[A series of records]
________________________________________
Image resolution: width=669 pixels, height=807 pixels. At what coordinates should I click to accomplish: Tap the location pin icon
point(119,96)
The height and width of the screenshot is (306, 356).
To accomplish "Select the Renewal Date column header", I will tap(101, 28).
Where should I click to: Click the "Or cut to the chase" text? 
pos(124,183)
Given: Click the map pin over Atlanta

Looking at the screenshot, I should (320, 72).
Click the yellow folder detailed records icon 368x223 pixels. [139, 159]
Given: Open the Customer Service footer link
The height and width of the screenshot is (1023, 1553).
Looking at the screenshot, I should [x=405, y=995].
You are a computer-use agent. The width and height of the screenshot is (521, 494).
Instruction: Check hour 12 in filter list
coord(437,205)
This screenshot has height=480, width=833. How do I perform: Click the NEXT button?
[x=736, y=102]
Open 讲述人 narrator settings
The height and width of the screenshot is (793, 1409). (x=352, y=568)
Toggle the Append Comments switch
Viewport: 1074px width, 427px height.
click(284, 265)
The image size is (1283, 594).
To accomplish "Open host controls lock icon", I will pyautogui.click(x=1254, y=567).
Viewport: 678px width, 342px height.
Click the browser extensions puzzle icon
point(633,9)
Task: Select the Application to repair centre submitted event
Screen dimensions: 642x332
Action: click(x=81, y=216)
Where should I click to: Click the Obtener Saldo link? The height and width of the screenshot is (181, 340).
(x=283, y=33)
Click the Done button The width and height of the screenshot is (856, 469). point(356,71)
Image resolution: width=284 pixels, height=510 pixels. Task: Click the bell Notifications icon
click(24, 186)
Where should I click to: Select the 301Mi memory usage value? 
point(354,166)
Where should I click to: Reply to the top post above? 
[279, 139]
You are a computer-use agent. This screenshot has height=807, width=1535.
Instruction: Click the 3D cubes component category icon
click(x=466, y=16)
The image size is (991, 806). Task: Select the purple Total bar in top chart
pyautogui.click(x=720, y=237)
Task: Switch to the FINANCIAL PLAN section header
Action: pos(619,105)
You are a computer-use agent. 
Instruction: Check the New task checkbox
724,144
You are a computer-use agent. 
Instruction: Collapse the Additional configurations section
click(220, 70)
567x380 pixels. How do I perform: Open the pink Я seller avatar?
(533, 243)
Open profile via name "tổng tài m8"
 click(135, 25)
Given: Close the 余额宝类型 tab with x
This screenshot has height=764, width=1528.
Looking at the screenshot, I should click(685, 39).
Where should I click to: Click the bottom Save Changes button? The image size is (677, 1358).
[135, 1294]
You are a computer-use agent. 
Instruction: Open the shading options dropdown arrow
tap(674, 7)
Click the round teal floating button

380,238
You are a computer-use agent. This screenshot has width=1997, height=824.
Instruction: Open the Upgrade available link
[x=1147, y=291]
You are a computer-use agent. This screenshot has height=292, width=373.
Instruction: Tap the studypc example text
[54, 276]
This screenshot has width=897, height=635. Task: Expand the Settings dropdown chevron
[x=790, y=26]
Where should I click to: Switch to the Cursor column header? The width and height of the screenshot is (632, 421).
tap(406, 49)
________________________________________
TASK DETAILS — Identify every line of the listing above that contains the word "perform", and copy each such line in full. Case matters.

CORRECT RESPONSE —
This screenshot has height=480, width=833. How do I perform: Click the NEXT button?
567x380 pixels. How do I perform: Open the pink Я seller avatar?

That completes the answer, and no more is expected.